(DATA TO USE):
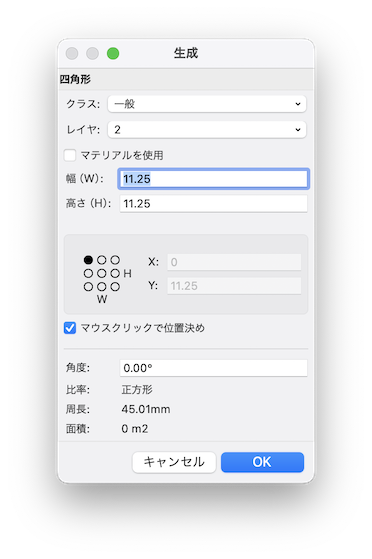Screen dimensions: 372x559
Task: Click the キャンセル button
Action: (x=174, y=462)
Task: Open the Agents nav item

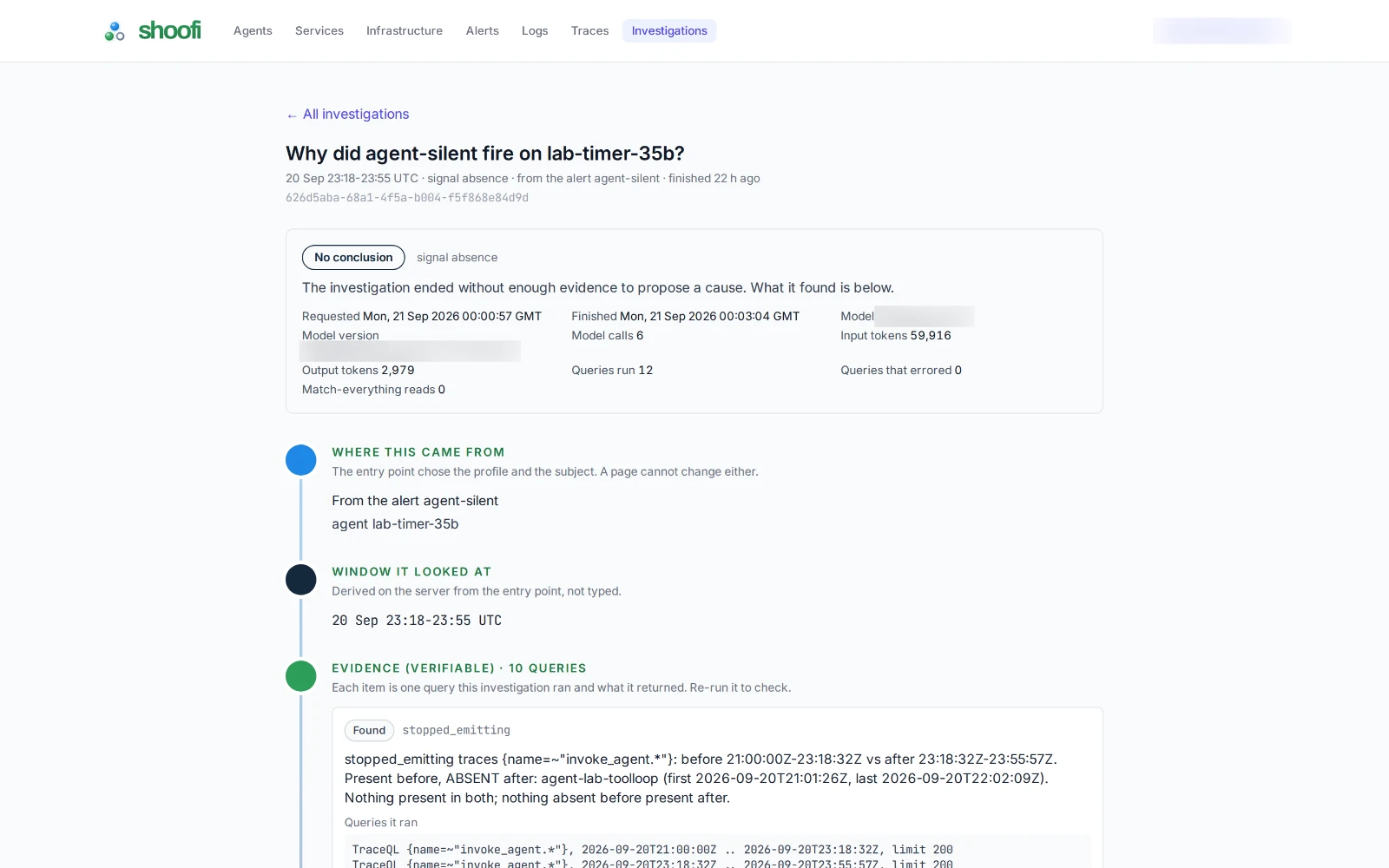Action: coord(253,30)
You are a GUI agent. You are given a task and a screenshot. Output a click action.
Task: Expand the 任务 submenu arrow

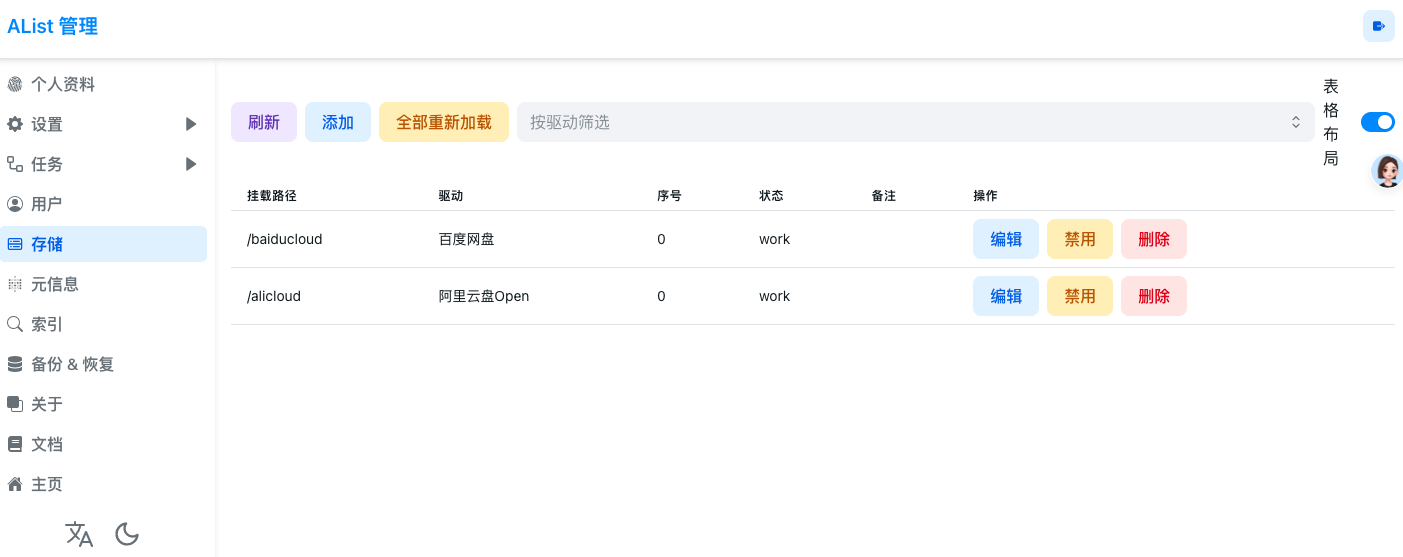[191, 164]
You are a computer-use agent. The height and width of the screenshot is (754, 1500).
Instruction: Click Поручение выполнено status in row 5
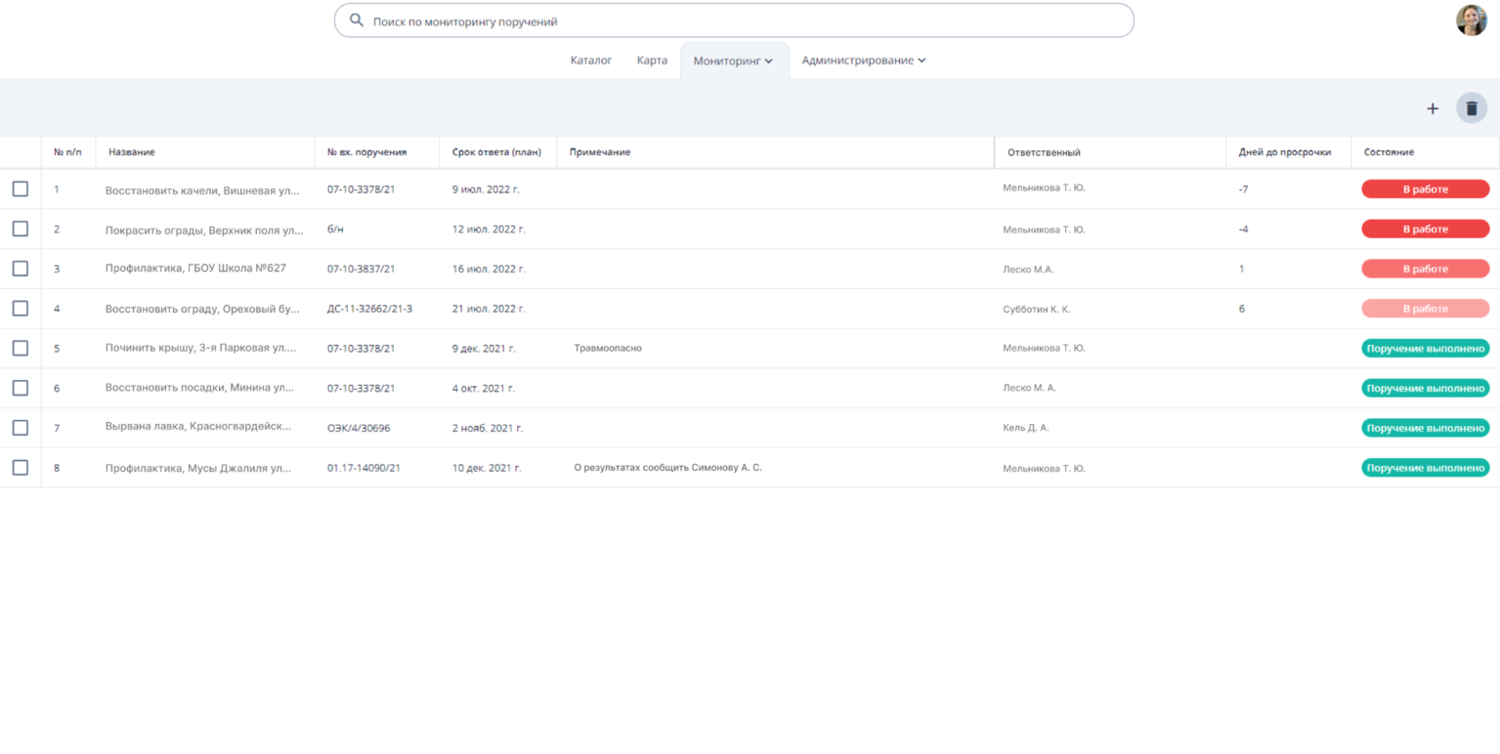[x=1425, y=348]
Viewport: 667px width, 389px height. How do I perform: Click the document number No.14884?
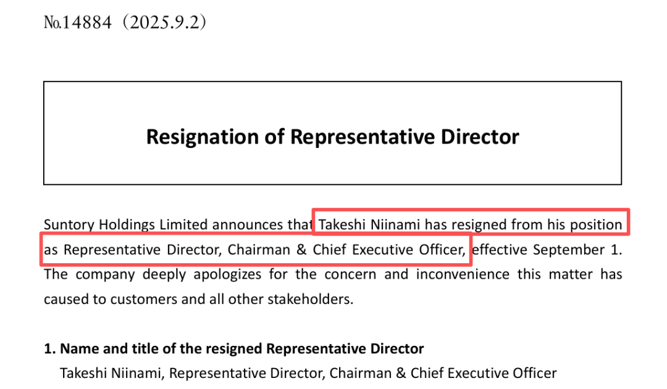tap(78, 23)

(TASK TO CARRY OUT): Output the line that contains "Task: Open the Agents nav item" and every subsequent line through the end of the entries, exactly as given, without pictures.

(REPLY TO THE TASK):
Task: Open the Agents nav item

Action: coord(253,30)
You are a GUI agent. You are given a task and a screenshot. Output a click action.
Task: Expand the 任务 submenu arrow

[191, 164]
You are a computer-use agent. The height and width of the screenshot is (754, 1500).
Instruction: Click Поручение выполнено status in row 5
[x=1425, y=348]
Viewport: 667px width, 389px height. How do I perform: Click the document number No.14884?
tap(78, 23)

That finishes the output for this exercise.